Un effort de pédagogie
En 2021, 74 propriétaires de parcs ou jardins historiques ont répondu à l’enquête de perception de la biodiversité qui leur a été soumise dans le cadre du projet Bio/Pat. «Cela a permis de révéler les actions déjà mises en œuvre par certains afin d’en accroître le potentiel d’accueil, souligne-t-elle. La plupart sont demandeurs de conseils techniques pour favoriser concrètement la biodiversité. C’est aussi une manière de valoriser des espaces qui n’ont pas toujours bénéficié d’une gestion efficiente. Le manque d’entretien dans certains cas peut aussi être une opportunité de faire les choses différemment.»

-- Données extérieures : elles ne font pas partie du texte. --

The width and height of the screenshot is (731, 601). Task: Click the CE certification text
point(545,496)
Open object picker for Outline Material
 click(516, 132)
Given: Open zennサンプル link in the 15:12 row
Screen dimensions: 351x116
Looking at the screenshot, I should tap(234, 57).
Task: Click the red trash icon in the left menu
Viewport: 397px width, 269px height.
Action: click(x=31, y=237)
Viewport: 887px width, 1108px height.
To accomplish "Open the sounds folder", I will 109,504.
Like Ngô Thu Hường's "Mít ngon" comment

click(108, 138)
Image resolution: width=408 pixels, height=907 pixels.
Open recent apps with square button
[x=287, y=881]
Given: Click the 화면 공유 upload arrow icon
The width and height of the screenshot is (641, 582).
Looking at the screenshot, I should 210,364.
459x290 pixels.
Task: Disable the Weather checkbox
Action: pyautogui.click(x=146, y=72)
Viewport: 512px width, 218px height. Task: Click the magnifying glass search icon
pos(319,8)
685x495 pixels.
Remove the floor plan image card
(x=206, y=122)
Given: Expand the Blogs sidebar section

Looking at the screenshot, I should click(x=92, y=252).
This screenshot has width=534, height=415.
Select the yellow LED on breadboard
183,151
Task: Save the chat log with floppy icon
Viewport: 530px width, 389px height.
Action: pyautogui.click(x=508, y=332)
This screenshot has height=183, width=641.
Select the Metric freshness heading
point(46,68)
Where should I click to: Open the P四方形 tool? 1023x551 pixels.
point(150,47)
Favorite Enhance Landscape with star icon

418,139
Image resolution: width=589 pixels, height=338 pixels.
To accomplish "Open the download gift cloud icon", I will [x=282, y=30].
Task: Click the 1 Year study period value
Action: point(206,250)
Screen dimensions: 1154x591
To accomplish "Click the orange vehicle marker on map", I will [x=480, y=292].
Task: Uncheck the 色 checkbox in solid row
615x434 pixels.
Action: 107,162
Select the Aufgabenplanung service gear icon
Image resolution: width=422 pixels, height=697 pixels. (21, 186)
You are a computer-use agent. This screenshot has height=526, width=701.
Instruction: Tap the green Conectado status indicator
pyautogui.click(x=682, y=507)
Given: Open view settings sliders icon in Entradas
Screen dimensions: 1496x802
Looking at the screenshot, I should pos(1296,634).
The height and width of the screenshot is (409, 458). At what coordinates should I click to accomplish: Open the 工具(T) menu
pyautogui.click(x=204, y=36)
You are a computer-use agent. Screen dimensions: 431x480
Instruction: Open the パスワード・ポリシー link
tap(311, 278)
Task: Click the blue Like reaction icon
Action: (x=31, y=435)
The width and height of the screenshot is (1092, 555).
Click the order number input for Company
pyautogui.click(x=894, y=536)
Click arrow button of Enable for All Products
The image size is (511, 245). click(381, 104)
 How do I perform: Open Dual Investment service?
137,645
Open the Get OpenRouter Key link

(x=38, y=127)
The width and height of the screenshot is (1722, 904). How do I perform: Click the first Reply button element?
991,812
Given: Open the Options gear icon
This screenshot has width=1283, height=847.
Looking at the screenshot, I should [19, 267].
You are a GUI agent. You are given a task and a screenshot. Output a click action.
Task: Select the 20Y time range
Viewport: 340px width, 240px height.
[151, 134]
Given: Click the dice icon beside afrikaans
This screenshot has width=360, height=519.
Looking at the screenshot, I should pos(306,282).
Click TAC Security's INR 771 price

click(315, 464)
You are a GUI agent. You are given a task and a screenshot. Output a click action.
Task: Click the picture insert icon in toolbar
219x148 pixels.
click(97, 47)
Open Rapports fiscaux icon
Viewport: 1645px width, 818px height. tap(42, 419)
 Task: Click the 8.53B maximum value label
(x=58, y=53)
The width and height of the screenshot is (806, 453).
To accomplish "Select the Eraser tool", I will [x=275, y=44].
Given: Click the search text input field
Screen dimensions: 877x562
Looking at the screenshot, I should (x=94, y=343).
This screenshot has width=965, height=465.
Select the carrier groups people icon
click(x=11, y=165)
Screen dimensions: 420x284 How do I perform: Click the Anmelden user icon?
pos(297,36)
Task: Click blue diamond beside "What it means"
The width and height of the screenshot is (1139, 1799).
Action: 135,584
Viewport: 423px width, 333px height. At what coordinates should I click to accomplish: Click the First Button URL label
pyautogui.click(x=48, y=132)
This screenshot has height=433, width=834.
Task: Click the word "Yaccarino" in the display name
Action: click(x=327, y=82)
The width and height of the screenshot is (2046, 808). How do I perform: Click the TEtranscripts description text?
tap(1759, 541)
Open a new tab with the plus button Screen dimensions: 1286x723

Tout l’enjeu consiste à placer adéquatement le curseur entre patrimoine et environnement, et donc dépasser le conflit idéologique opposant les deux logiques. La prochaine phase du projet Bio/Pat. pourrait précisément consister à ajuster les modes de gestion des parcs et jardins historiques qui en font la demande, grâce à une expertise scientifique permettant de les quantifier et de confirmer le bénéfice des actions pour la biodiversité. Avec, en filigrane, un indispensable effort pédagogique pour expliquer la démarche au grand public dans les sites qui lui sont ouverts.